EXTRACT TO READ
- Opening Delimiter -
Daniel Defoe in Thurrock
There has been much confusion over many of the details regarding Daniel Defoe's residence in Thurrock, compounded by 'Robinson Crusoe' pub and 'Defoe shopping parade in the old upper ward of Chadwell-St-Mary Parish. Recent research has located the farmstead on the Thames marsh levels of the lower ward where for some nine years, Defoe operated a tile & brickworks in the Chadwell/Tilbury area, beginning in 1694/5.
However, there are various local theories about this period in his life, which bear little or no relation to the truth! For example, it is believed by some that Defoe lived at Sleeper's farmhouse in Chadwell, but he actually built his own house and Sleeper's farm dates back to the 15th Century. It has also been said that one of Defoe's children is buried in Chadwell churchyard, but there is no record of this burial and Defoe's family are not mentioned at any point regarding his time spent in this area.
Perhaps the most common misconception is that a Foe family were living in Chadwell around 75 years before Daniel's arrival in the district. It has been presumed that they were related as his surname was Foe at birth. These assumptions date from the time of William Palin's research for his 'Stifford and its Neighbourhood', published in 1871, but have been perpetuated on many occasions since then. However, checking the Chadwell parish registers reveals that the surname of the family in question was in fact Roe, spoiling that bit of folklore.
- Closing Delimiter -
EXERCISE DIRECTIONS
Please mark each statement yes or no for whether it agrees with the text on Defoe in Thurrock, and quote the words that decide it: (a) Defoe lived at Sleeper's farmhouse in Chadwell. (b) Defoe's tile and brickworks began operating in 1694/5. (c) The family living in Chadwell about 75 years before Defoe's arrival was named Foe. The records have no connection to the text on Defoe in Thurrock.

PROVIDED DATA
- Opening Delimiter -
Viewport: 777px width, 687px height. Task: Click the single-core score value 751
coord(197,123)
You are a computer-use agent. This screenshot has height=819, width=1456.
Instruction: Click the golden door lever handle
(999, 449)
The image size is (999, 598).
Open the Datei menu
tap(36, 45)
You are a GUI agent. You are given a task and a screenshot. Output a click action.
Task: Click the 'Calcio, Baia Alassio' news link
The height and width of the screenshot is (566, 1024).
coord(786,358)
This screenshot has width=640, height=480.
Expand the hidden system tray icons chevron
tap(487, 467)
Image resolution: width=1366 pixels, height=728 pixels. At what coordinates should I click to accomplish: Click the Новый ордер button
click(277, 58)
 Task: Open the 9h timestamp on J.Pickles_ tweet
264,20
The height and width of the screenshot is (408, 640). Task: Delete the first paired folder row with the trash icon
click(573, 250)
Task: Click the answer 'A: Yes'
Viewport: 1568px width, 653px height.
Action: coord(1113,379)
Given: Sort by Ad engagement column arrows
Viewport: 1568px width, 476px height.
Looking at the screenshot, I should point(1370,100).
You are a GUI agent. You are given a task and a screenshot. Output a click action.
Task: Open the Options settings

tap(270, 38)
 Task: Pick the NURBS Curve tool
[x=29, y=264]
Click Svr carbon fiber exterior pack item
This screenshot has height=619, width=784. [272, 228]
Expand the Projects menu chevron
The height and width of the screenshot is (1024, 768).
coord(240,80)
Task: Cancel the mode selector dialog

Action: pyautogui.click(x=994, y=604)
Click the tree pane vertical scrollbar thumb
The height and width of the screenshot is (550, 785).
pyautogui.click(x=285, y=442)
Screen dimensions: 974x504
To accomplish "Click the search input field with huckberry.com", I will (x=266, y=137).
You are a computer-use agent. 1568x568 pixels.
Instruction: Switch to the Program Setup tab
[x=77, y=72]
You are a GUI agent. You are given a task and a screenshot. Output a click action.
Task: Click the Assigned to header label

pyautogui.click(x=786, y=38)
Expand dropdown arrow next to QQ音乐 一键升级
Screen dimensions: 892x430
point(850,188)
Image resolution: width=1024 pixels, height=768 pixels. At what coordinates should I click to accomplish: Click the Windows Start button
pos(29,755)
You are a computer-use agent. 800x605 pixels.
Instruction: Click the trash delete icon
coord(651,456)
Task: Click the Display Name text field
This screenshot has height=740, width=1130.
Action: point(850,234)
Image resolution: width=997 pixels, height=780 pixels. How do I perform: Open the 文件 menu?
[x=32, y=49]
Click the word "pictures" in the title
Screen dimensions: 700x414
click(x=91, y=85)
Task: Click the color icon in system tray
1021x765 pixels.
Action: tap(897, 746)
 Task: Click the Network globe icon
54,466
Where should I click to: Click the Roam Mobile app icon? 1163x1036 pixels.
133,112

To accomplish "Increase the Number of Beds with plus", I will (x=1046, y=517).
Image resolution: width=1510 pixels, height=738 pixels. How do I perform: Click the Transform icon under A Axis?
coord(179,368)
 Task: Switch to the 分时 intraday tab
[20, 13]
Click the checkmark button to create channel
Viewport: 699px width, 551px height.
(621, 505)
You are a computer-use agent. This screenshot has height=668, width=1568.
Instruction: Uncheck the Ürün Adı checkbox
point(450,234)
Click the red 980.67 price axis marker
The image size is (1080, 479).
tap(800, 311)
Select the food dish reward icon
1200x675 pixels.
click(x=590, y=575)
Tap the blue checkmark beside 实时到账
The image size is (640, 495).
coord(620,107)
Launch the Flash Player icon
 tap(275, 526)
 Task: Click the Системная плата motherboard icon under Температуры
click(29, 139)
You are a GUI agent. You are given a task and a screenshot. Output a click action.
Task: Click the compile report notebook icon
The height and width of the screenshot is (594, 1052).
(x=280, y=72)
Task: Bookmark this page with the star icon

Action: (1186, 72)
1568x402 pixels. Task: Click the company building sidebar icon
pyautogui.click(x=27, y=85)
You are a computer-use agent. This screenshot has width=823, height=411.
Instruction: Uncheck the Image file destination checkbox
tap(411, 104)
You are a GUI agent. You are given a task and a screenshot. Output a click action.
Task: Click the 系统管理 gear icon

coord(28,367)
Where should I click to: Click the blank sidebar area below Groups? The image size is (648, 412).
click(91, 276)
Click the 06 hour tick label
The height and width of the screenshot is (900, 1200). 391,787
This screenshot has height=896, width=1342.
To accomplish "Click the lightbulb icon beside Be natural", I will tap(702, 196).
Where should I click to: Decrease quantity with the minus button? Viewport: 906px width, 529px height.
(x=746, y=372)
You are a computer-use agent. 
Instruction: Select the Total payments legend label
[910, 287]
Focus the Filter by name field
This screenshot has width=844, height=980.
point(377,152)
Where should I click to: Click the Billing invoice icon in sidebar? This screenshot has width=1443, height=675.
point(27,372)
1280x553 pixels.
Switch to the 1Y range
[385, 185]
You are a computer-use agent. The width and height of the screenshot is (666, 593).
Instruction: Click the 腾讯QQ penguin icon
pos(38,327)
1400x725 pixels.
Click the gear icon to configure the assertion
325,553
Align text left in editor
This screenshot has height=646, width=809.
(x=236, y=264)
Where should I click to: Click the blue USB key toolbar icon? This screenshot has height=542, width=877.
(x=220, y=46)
- Closing Delimiter -
RESPONSE TO THIS EXERCISE
(a) No: "he actually built his own house and Sleeper's farm dates back to the 15th Century."
(b) Yes: "Defoe operated a tile & brickworks in the Chadwell/Tilbury area, beginning in 1694/5."
(c) No: "the surname of the family in question was in fact Roe"